@eva.stories tell us about Holocaust at Instagram


1980. When I was young I read “Anne Frank’s Diary”. I was shocked by her story. Thirty years later I visited Anne Frank’s home. That book had changed my life forever.

2019, forty years later. These days, you can follow Holocaust at “real time” because a new project is born: @eva.stories tell us about Holocaust at Instagram.

This is the Holocaust told to the social media generation.

Mati Kochavi and his daughter, Maya, have created a series of 70 Instagram stories that chronicle the downward spiral of Eva Heyman’s life in the fateful spring of 1944 when the Nazis conquered Hungary.

The IG account went live Wednesday afternoon for the start of Israel’s annual Holocaust Martyrs’ and Heroes’ Remembrance Day.

Eva Heyman was born into a secular, middle-class family in Nagyvarad, a town that then had 100,000 residents, a fifth of them Jewish.
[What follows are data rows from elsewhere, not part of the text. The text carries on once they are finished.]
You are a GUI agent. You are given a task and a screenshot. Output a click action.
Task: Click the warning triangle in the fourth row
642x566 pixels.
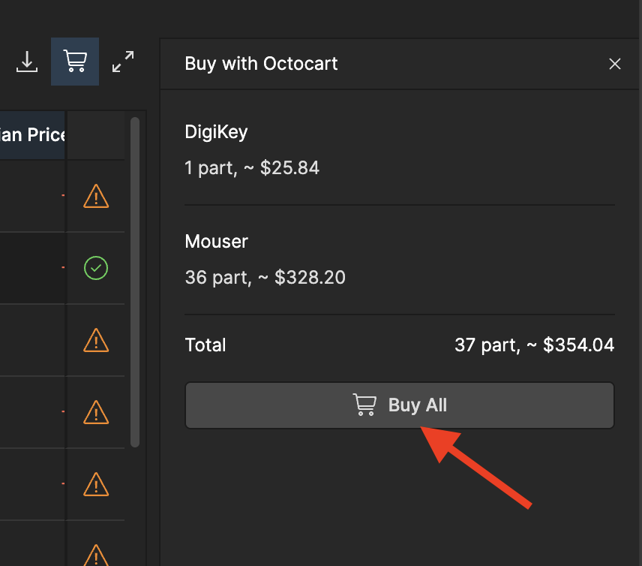[x=96, y=413]
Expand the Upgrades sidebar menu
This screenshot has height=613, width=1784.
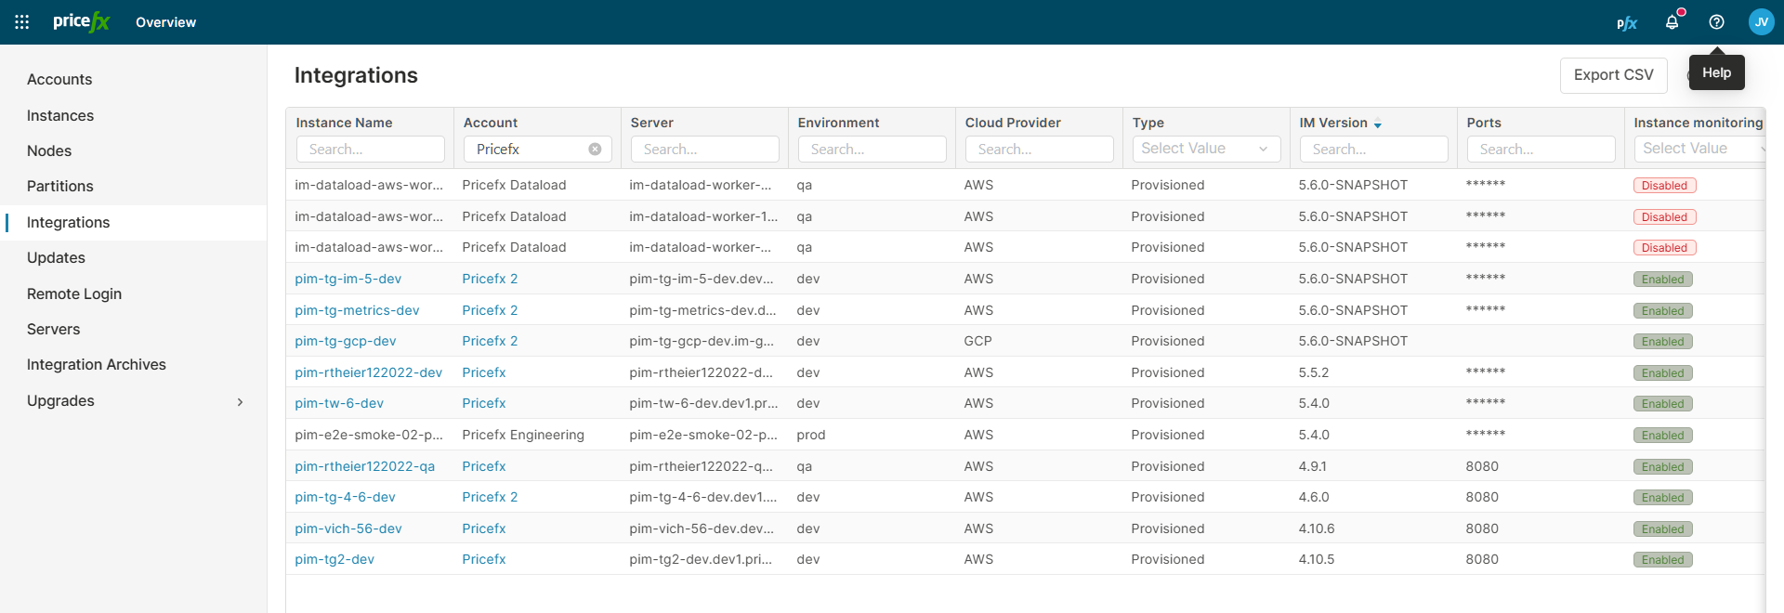coord(240,401)
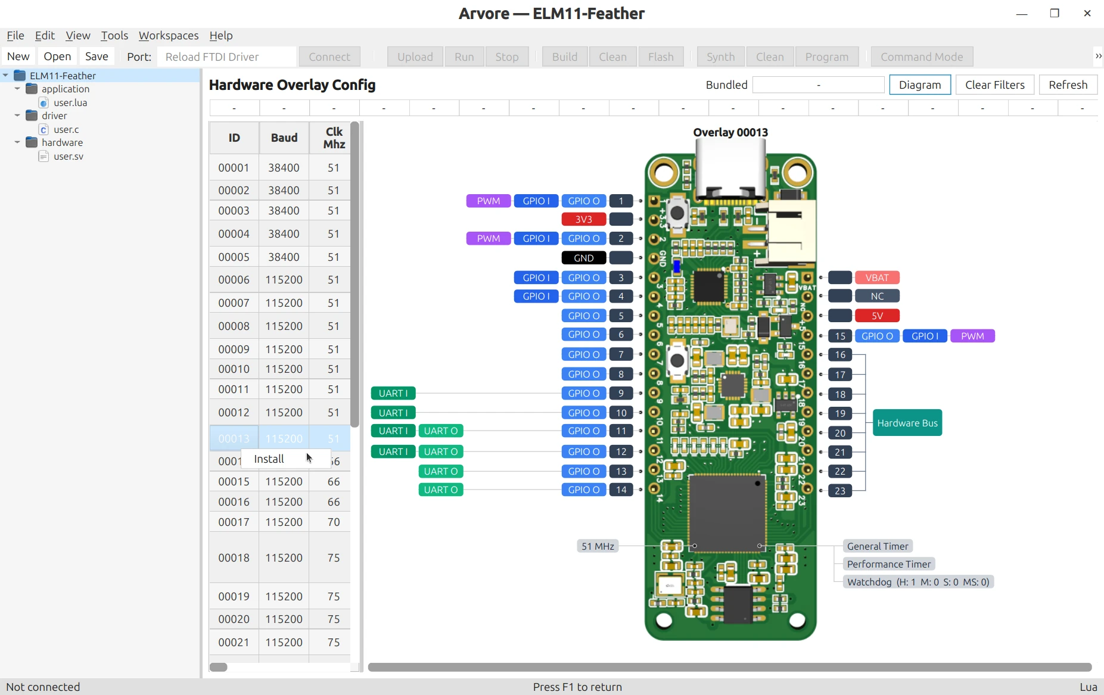Click the user.c file icon
The height and width of the screenshot is (695, 1104).
[43, 129]
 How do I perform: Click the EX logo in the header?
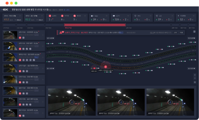point(5,9)
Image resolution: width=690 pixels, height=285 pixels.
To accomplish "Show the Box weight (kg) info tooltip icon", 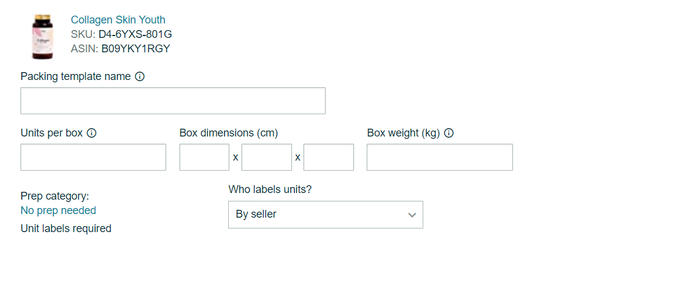I will pyautogui.click(x=449, y=133).
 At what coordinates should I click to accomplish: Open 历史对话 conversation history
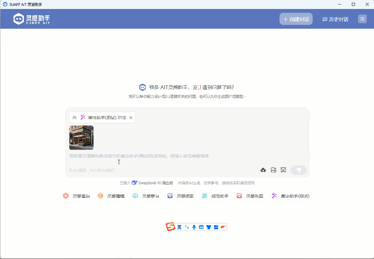[x=336, y=19]
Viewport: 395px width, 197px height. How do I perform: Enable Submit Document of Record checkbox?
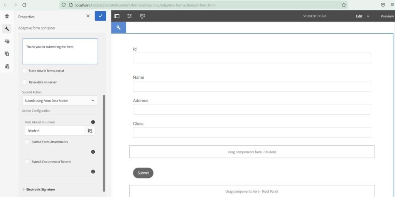pyautogui.click(x=27, y=161)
She lived with her grandparents after her parents divorced. She made the perfect subject for the Instagram project: She dreamed of becoming a news photographer and began writing her diary on her 13th birthday, Feb. 13, 1944.

Eva Heyman wrote a journal about her experiences as a Jew in Hungary after the Nazis took control. Her writings have been turned into Instagram stories to educate young people about the Holocaust, the deliberate killing of 6 million Jews during World War II. 

The Washington Post

The teenager’s Instagram posts start out breezily enough. Eva Heyman, who just got her first pair of heels for her 13th birthday, films herself eating ice cream in the park. There’s also a teenage crush.

But everything rapidly turns dark.

Much as Anne Frank’s diary gripped older generations, fictionalized social media account of real teenager Eva Heyman, murdered by the Nazis, is generating buzz among today’s young.

Time of Israel

In 70 short episodes, a British actress playing Eva takes followers along on her Holocaust journey: a happy bourgeois prewar existence interrupted by the Nazi invasion of her hometown in what was then Hungary; her family’s forced move into the cramped chaos of the ghetto; and the packed train that ultimately transports her to Auschwitz, the Nazi death camp from which she never returns.

Eva Stories” try to engage screen-hooked post-millennials in Holocaust education and remembrance as the last generation of survivors is dying out.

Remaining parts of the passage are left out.